Rapid
advances in digital data acquisition and storage technology
have resulted in the growth of huge databases (or datasets)
containing millions of objects, each recording values for
hundreds of attributes that may be numeric or categorical.
Data mining or knowledge discovery in databases is the science
of extracting useful information from such huge databases
(Han and Kamber, 2006). It aims at the construction of automatic
or semiautomatic tools for the analysis of such datasets.
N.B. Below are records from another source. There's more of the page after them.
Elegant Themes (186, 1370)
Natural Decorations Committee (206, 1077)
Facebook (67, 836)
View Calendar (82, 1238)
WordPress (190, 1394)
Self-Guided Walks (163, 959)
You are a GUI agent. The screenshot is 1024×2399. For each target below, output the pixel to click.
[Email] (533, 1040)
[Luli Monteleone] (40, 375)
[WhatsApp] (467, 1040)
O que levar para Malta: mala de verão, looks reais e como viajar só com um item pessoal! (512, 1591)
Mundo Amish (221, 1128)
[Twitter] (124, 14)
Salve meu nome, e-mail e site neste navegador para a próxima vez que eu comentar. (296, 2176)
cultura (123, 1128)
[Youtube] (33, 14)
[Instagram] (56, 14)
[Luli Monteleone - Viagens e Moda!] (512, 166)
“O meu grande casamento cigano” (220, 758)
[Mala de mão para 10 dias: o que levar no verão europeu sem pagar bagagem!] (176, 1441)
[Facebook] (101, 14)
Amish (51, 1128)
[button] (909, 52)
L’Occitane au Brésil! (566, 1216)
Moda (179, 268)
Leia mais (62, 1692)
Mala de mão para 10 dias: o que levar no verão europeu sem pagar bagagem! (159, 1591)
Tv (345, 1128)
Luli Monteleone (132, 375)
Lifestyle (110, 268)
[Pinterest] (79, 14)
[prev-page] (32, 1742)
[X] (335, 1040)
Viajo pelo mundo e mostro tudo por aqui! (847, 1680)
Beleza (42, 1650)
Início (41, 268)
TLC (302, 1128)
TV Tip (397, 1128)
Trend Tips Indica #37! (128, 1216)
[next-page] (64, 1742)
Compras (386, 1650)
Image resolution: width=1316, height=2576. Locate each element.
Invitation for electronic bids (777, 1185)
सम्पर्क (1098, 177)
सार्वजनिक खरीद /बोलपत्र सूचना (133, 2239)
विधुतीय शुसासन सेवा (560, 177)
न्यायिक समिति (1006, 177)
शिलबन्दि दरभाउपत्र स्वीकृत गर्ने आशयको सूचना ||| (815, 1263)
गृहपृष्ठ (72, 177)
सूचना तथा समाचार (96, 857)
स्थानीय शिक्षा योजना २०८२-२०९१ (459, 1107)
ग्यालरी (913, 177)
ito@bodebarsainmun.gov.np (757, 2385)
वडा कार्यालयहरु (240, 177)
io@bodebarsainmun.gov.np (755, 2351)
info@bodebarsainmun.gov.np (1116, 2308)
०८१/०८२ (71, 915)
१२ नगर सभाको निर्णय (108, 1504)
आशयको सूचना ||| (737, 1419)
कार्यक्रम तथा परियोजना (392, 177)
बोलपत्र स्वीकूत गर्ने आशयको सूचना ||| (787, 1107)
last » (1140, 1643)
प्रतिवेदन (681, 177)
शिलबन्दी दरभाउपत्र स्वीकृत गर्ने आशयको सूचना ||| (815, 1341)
Clustering is one of the most important tasks in data mining
(Han and Kamber, 2006). The main goal of clustering is to
group data objects into clusters in such a way that objects
belonging to the same cluster are similar, while those belonging
to different ones are dissimilar.
By clustering one can identify
dense and sparse regions and, therefore, discover overall
distribution patterns and interesting correlations among the
attributes. A
survey of clustering algorithms can be found in Andritsos
(2002). Many algorithms have been developed for clustering
numeric data based on the use of similarity measures that
exploit inherent geometrical structures of numeric data. A
limited number of studies have focused on clustering categorical
data, where the domains of the individual attributes are discrete
valued and not naturally ordered, and therefore distance functions
are not naturally defined. Moreover, categorical datasets
are generally high dimensional.
Most of the common clustering
algorithms fail to perform efficiently and accurately for
high dimensional data, because such datasets do not exhibit
clusters over the full set of dimensions. Many of the dimensions
are often irrelevant or correlated, and different clusters
may have different subsets of relevant dimensions. Subspace
clustering algorithms find a subset of relevant dimensions
for each cluster (Parsons et al., 2004). Subspaces
of different clusters are almost always allowed to be overlapping.
Some algorithms allow the clusters to be overlapping, while
others find a set of disjoint clusters that cover the entire
dataset. Some algorithms also detect outliers, which are the
objects that do not belong to any of the clusters. |